Bad News for Analytics and IT Staff
Healthleaders magazine recently surveyed selected members of its readership for its annual Industry Outlook Survey. Three hundred-ten responded.
Among other things, the survey sought perceptions about overall performance for CEOs, senior leadership in general, and various functional departments. CEOs rated very well, with 43% of respondents describing their CEO’s performance as “very strong.” The next highest category was the overall senior leadership team with 30% calling them “very strong.”
What about the other end? Who scored lowest? With only 10% labeled “very strong,” data analytics staff got the lowest vote of confidence. And at 15%, IT staff didn’t fare much better.
How should we interpret these results? Clearly both data analytics and IT staff have work to do. A gap of 33% between CEOs (43%) and data analytics staff (10%) indicates a genuine disparity of performance.
Having “cut my teeth” professionally as a data jock working in a hospital planning department and then moving on to executive leadership roles for the next 25 years and supervising IT, I understand all three of those worlds. Here is what I would say to my data analytics and IT friends.
With your superior systematic thinking and logical abilities, you are to be congratulated for your commitment to detail. Lack of precision can lead to flawed conclusions. However, exploring every subtlety and over-qualifying every statement can create the impression of uncertainty or waffling. Senior executives are charged with making organizational decisions, many of which are binary: yes or no. When analytical types repeatedly qualify each statement out of a legitimate desire for accuracy, they sometimes either create the impression that they are not confident in their positions or appear to be non-supportive of the direction the organization is going in.
Over the years, I have learned to preface “qualifying-type” statements with, “I think we are heading in the right direction, but I would like to offer a ‘Devil’s Advocate’ position. Is that OK?” It’s amazing how this simple approach puts my subsequent comments in context and gets people to consider my point.
So I suggest my analytical friends learn to “bracket” their qualifying comments by a clear summary statement at the beginning followed by whatever nuance they feel is needed and ending with a reiteration of their recommendation. This suggestion applies equally to analytics and IT personnel.
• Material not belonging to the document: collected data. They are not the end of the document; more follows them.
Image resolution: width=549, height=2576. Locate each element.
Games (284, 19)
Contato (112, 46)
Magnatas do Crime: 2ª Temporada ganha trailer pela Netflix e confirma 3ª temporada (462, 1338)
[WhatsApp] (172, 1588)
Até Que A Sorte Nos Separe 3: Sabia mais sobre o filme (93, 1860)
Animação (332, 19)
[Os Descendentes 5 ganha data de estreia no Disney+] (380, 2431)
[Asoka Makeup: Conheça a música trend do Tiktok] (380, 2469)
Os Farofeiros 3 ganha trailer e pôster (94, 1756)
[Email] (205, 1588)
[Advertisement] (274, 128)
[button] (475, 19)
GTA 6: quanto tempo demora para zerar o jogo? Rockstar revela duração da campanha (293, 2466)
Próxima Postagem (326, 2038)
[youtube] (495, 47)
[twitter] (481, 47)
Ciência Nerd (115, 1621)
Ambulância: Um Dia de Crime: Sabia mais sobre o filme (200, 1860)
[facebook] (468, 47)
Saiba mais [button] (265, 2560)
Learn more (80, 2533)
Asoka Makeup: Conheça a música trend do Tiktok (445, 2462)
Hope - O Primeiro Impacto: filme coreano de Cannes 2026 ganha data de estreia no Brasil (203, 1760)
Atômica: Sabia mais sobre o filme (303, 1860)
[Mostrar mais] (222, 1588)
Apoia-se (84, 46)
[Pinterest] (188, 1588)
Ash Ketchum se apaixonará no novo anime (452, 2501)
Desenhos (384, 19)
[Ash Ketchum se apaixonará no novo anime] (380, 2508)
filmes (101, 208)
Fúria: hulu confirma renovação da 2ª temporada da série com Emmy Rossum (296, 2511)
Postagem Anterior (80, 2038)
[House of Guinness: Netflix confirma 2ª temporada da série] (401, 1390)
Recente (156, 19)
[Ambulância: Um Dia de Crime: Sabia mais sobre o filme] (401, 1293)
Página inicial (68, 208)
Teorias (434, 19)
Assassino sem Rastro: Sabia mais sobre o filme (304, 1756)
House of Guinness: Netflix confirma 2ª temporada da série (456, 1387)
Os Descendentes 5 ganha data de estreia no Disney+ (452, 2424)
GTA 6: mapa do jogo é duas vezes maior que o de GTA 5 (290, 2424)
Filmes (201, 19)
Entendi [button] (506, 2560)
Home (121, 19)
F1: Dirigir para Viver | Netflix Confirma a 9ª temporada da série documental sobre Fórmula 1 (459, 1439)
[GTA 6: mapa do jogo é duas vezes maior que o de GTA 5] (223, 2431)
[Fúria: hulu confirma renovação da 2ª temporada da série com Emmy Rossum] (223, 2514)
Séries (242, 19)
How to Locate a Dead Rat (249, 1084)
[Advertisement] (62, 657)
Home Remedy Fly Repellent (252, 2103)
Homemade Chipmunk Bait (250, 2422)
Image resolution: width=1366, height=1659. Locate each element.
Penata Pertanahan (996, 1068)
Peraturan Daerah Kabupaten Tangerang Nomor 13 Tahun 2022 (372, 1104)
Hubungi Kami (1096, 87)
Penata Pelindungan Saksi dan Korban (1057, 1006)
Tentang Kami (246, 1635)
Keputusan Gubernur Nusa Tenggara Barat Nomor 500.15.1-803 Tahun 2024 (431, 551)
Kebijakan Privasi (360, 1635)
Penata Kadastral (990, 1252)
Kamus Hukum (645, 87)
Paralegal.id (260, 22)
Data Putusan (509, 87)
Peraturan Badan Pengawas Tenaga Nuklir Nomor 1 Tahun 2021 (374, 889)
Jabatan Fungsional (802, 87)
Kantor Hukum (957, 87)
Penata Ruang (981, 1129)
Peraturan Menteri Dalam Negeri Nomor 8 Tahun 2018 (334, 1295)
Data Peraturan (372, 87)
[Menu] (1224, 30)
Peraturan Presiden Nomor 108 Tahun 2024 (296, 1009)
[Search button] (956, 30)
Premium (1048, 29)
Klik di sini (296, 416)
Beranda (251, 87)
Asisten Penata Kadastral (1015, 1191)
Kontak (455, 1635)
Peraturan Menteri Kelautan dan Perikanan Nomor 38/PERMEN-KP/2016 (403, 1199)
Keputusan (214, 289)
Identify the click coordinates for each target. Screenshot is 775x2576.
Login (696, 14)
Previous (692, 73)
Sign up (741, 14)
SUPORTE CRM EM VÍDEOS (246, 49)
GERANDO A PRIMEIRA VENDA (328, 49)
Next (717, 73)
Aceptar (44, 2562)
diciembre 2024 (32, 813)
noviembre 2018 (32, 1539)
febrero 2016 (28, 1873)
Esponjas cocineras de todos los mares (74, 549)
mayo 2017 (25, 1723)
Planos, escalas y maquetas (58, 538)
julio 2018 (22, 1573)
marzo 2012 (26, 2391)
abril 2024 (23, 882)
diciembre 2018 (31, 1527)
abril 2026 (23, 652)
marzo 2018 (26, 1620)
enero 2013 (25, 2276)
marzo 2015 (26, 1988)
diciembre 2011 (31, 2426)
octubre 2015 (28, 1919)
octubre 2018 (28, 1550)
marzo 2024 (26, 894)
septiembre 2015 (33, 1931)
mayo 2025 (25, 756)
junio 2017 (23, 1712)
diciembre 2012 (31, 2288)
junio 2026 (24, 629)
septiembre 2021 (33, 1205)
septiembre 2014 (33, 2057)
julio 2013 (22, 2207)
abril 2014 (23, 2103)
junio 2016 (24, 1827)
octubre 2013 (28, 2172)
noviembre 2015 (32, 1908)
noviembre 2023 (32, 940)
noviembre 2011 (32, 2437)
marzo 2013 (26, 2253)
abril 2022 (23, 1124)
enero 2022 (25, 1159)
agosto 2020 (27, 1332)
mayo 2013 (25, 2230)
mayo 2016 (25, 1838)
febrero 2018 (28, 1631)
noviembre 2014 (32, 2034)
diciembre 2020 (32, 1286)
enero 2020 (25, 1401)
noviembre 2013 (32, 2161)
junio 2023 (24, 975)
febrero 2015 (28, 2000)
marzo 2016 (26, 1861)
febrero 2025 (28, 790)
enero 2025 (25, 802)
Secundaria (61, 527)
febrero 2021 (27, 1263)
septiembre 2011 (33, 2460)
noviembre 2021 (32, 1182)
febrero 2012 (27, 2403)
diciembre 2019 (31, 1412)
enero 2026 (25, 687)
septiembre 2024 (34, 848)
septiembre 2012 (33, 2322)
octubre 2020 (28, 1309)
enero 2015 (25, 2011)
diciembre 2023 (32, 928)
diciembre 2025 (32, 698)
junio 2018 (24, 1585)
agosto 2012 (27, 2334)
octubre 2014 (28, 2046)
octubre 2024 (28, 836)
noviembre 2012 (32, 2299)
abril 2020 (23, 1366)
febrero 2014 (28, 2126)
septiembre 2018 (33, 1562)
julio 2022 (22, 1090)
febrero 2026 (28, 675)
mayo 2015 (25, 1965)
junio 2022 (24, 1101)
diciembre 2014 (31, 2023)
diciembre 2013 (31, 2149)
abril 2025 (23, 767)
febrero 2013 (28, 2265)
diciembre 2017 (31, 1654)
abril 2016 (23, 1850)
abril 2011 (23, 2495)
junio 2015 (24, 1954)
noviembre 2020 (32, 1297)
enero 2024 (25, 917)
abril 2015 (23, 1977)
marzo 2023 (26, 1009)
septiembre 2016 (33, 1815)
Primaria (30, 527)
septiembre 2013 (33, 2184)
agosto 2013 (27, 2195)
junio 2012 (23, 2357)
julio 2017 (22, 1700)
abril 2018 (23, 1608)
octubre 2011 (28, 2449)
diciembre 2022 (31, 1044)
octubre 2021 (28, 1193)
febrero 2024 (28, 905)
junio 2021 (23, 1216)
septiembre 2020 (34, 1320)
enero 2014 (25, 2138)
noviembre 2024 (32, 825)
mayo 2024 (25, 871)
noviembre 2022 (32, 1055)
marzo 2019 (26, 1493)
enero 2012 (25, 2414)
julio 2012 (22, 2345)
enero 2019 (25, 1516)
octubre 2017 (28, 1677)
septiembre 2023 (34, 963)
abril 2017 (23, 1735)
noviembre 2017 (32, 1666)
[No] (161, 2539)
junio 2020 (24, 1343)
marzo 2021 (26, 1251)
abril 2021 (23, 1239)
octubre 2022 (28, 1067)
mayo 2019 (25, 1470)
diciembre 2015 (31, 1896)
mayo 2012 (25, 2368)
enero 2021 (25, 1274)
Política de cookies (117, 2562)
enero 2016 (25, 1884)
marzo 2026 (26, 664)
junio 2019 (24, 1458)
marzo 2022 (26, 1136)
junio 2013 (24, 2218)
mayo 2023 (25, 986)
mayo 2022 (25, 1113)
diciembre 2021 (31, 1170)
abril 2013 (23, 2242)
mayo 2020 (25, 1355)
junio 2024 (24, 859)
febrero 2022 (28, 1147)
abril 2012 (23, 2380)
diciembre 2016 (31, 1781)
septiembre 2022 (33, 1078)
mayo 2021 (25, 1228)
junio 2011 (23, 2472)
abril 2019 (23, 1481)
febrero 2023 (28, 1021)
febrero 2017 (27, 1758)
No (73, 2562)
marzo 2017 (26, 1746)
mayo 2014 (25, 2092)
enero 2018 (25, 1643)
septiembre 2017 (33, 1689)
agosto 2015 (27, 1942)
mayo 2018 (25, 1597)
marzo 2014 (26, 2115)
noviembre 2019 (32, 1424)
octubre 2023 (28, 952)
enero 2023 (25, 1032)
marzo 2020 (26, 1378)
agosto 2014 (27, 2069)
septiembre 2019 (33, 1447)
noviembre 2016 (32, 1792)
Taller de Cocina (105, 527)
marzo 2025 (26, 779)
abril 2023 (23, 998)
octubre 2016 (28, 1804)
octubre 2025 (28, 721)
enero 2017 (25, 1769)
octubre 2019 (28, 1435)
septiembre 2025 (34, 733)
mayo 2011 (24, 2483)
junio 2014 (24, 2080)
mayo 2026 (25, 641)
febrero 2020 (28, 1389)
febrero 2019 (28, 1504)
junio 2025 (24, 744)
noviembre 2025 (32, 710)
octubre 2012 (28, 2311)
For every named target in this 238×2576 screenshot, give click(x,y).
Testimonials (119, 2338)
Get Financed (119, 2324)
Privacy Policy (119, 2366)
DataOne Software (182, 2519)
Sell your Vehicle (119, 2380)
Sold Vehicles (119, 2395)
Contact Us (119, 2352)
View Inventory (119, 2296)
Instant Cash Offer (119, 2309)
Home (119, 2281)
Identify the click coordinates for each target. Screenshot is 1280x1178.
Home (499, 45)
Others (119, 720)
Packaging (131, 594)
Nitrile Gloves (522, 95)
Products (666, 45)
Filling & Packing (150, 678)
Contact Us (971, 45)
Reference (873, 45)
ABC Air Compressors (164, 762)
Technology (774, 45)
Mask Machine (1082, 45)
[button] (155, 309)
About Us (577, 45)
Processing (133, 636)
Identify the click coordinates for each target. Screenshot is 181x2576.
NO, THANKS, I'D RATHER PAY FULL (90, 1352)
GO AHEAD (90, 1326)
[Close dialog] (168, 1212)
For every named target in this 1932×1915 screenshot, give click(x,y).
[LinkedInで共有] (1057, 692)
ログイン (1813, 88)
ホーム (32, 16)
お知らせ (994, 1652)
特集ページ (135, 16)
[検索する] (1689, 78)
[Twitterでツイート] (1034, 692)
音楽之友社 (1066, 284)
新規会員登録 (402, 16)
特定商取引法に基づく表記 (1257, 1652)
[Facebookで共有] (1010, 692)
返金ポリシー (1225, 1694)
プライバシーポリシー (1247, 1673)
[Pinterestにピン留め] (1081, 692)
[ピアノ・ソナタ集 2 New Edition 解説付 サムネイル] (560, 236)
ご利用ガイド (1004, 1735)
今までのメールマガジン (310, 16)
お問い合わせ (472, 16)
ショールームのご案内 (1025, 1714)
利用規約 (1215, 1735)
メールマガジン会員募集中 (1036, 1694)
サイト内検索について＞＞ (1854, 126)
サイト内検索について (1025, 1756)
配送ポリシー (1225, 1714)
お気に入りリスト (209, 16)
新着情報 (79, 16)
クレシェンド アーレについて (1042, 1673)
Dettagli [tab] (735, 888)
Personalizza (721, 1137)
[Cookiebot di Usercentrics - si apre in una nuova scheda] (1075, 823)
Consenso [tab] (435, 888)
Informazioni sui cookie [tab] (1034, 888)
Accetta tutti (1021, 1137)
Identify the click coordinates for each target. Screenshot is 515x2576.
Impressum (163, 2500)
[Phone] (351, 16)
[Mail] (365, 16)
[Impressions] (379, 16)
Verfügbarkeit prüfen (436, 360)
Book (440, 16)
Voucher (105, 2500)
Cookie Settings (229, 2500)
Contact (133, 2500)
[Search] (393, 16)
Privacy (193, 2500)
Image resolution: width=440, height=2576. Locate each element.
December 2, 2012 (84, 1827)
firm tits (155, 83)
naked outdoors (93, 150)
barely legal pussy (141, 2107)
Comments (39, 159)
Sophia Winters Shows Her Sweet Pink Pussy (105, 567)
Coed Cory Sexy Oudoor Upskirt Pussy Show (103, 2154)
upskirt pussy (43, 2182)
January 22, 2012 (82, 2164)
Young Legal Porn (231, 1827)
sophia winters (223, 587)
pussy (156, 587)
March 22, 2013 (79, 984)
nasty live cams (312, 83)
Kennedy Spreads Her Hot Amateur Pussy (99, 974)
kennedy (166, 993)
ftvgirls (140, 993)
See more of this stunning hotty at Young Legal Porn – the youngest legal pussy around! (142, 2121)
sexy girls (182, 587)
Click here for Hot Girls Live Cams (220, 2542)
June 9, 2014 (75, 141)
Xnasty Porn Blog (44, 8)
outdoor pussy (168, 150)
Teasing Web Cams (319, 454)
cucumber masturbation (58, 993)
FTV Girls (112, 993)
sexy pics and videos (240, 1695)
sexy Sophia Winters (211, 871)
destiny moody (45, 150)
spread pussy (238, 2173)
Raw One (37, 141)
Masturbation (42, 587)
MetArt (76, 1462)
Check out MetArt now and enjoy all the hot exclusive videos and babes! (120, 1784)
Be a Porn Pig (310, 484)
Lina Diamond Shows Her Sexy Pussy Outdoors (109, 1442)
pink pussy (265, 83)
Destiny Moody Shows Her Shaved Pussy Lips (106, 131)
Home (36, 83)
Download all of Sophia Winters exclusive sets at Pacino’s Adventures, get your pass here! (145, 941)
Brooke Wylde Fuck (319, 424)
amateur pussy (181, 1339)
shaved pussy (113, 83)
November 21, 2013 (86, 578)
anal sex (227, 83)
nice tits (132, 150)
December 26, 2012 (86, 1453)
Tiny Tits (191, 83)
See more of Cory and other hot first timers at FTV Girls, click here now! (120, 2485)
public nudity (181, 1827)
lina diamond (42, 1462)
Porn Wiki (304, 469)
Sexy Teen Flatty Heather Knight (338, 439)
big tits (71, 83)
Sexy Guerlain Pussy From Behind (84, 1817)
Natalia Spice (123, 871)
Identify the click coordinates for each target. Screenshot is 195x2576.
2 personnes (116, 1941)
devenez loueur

On the other side of the equation, I suspect that part of the poor ratings for data analytics and IT staff stems from senior executives’ inability to appreciate the contributions of disciplines they don’t fully understand and are perhaps intimidated by. “Type A” people sometimes charge through a situation and just want to “get to the point.” They should recognize that nuanced observations can inform strategies and help organizations avoid regrettable decisions.
Another thought. Although the survey report didn’t provide the demographic description of respondents, I suspect a higher percentage of CEOs and senior executives completed the survey than did data analytics and IT people. If this is the case, it’s not surprising that CEOs fared better than did the analytical types.